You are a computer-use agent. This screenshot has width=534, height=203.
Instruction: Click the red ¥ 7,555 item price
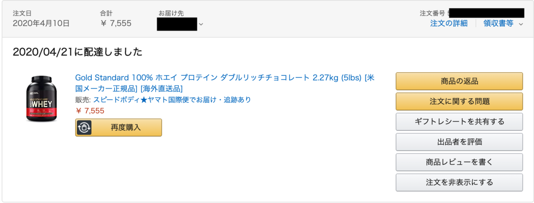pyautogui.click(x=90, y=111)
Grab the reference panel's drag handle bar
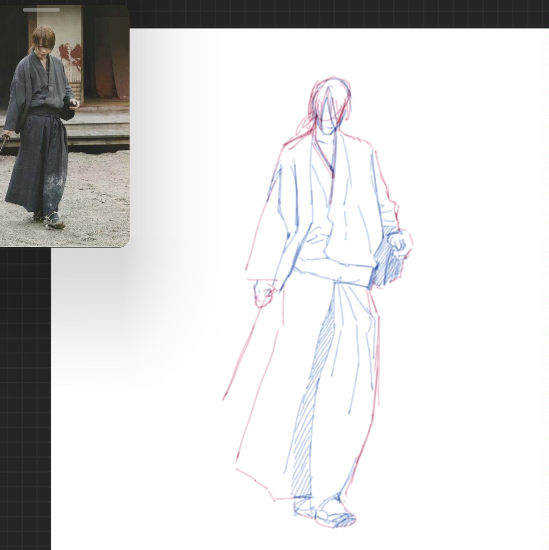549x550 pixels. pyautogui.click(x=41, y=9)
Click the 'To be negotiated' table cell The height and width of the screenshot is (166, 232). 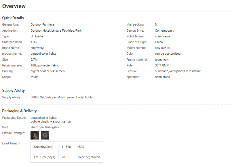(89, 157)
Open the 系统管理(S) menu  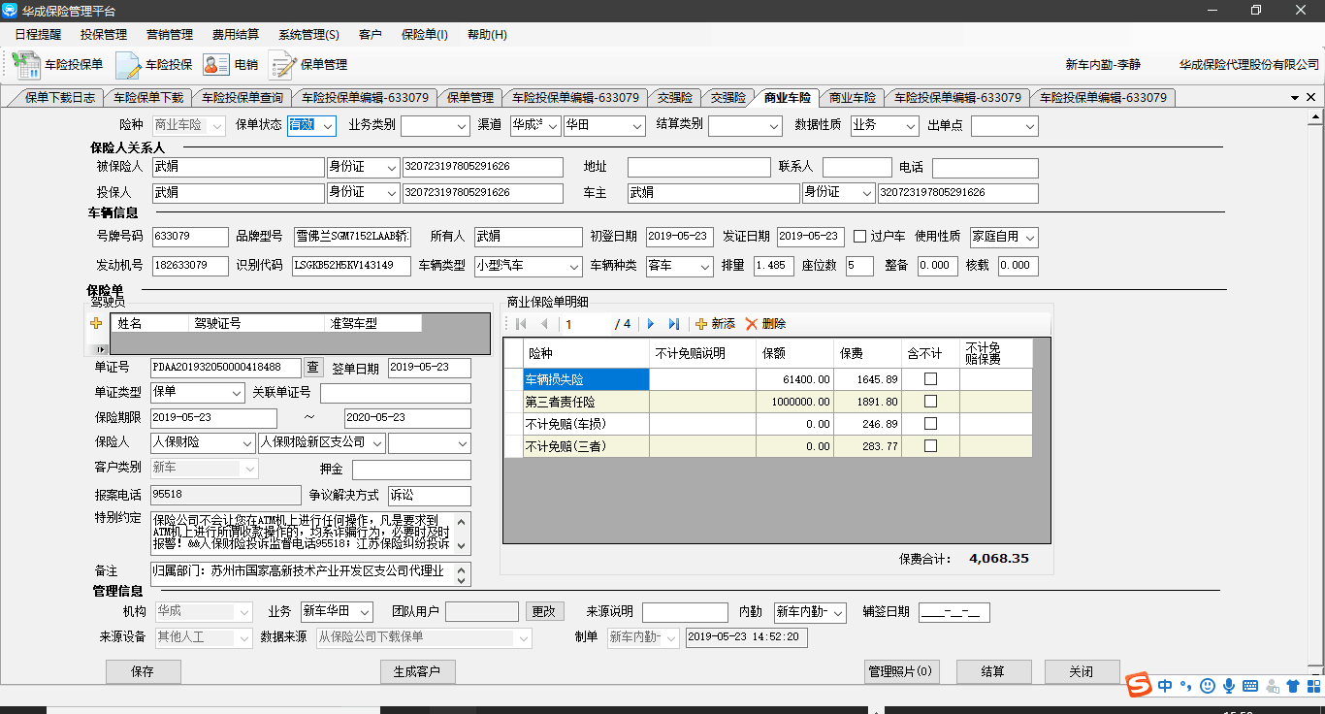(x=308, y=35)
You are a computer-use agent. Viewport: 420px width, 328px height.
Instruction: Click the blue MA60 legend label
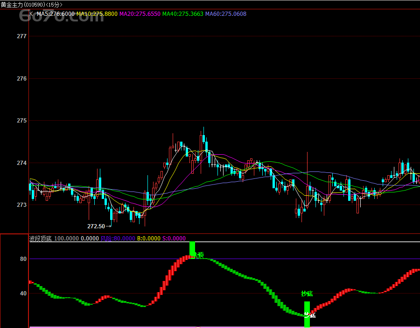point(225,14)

Instructions for the task
Look for the word "agent" in the listing above, and copy every line where you find it.

Result of this task
You are a computer-use agent. This screenshot has width=534, height=203.
You are a computer-use agent. Viewport: 420px width, 328px height.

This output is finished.